ReplyDeleteNo, Utah's Mugshot Law (Utah Code § 17-22-30) does not go far enough to protect, and is ultimately unenforceable against actual bad actors. Utah's law appears to be sound public policy on the surface, and certainly seems motivated by reasons we the general public can agree on: preventing extortion, balancing public interest with private interest, etc., as many of my classmates have noted above. However, the statute may only serve to prevent shady practices by websites that obtain the mugshots directly from law enforcement sources (“primary sources”), and does virtually nothing to curb actual actual bad actors who may obtain it by simply mirroring “legitimate mugshot websites” (“secondary sources”), if one might actually them that. For example, Utah Code § 17-22-30(2) places a restriction on whom the Sheriff may release these photos to, and § 17-22-30(3) requires the person who originally requested the photos to sign a sworn affidavit that it will not be placed on a website that requires a payment of a fee to remove or delete it from the website, subject to criminal penalty under Utah Code § 76-5-504, for issuing false statements. It is reasonable to assume that a website owner who stands to profit from maintaining access to mugshot information from primary sources, or who is otherwise subject to or within reach of the jurisdiction of Utah courts might comply with the provisions of the above sections, to avoid criminal penalty, and also to maintain that source of revenue. However, a bad actor who relies on secondary sources to mirror or “scrape” other mugshot websites which actually comply with those provisions of the law cannot be prosecuted under this section, because the Utah code is silent on such secondary use by other websites. Additionally, the internet is highly distributed by its very nature, and is global in character. Thus, if a bad actor running a mugshot website were based somewhere outside the reach of Utah courts, there is no legal remedy under this law, and this is the actual Achilles heel of the Utah statute and any other state statute that claims to address this particular area of law. Even if the Utah legislature were to amend the language of § 17-22-30(3) by replacing “a person who requests a copy” with “a person who obtains a copy,” the jurisdictional problem remains, rendering the statute ultimately toothless.

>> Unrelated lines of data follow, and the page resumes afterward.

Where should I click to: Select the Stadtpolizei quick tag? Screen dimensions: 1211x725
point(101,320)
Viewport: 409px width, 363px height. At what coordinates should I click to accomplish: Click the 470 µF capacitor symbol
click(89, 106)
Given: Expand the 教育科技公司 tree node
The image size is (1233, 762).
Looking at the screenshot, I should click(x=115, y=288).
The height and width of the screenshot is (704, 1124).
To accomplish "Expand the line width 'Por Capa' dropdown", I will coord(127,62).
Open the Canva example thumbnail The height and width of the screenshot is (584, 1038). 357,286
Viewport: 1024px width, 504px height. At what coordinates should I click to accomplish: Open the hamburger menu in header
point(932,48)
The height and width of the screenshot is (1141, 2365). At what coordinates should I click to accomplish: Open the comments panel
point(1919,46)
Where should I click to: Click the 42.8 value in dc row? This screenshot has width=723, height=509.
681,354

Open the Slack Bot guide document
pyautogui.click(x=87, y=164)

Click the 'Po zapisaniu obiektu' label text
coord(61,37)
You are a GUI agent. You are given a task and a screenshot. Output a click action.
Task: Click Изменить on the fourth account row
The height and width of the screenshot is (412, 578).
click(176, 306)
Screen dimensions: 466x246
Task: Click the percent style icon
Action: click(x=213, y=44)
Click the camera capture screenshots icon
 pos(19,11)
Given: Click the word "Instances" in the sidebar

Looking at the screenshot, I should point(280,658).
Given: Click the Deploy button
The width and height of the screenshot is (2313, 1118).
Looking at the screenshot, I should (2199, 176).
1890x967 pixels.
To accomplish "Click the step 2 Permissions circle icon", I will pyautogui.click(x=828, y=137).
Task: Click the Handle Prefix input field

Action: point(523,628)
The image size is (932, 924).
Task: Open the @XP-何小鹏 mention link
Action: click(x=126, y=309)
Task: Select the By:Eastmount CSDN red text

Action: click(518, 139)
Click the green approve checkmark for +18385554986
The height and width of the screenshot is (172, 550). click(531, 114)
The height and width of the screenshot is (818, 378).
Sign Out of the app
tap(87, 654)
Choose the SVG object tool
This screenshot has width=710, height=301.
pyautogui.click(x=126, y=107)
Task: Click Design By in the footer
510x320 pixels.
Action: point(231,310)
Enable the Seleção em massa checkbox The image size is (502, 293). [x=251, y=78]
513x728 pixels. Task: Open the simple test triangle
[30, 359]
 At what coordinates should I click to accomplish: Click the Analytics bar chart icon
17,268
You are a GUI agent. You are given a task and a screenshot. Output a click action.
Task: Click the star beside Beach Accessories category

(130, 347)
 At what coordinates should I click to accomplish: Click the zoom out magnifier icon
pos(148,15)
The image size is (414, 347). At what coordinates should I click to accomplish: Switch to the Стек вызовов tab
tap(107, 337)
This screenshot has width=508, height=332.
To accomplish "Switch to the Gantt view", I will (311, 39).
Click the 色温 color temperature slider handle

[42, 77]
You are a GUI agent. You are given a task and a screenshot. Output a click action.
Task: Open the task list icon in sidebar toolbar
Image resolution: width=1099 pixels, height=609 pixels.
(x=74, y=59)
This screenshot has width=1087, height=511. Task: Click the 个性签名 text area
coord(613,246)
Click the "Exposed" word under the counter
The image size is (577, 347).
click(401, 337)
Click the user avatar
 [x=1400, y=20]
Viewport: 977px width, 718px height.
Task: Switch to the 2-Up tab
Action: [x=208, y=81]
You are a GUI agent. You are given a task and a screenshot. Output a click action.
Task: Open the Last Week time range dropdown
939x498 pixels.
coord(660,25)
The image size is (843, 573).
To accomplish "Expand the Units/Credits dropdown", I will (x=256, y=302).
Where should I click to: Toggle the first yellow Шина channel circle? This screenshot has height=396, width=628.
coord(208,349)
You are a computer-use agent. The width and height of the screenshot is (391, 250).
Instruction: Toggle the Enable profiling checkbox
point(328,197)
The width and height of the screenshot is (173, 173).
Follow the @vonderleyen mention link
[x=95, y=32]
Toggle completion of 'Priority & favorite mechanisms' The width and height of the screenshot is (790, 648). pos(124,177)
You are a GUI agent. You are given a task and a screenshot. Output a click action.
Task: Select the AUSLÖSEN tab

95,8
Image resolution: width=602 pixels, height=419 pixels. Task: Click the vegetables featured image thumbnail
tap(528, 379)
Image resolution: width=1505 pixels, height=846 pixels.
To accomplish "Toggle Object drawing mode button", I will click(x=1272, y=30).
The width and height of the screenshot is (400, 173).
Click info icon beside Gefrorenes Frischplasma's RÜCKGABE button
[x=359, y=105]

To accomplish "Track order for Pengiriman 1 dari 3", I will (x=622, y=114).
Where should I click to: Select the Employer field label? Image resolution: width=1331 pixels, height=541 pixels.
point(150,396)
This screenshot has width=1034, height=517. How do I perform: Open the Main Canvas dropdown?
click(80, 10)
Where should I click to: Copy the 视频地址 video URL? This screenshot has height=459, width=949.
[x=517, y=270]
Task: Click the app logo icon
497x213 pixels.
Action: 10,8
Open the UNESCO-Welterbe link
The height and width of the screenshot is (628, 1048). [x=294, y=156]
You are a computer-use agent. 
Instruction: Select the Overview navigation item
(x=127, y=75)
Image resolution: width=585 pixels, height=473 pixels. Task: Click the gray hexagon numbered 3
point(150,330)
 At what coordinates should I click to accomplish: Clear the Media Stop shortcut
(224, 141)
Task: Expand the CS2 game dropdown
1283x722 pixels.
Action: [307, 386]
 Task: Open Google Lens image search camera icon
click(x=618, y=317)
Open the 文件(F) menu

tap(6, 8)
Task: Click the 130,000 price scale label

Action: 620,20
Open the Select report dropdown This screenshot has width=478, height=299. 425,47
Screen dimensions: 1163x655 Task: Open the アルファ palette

ReplyDeleteNo. I agree with Vik. This law is "sounding brass and a tinkling symbol." The jurisdictional issues Vik highlights are very persuasive. Additionally, it seems likely that a persons mugshot could remain on a website interminably that does not charge fee to remove the photo. Just because a website does not charge a fee to remove the photo, does not mean the website is legally obligated to remove the photo upon request. As a result, a person's photo could remain on any number of websites or blogs and the person may never know about it, or the person's requests could simply be denied indefinitely. Due to these factor, while Utah's law may mitigate the adverse effects of a narrow set of circumstances, it still leaves much of the problem largely unsolved.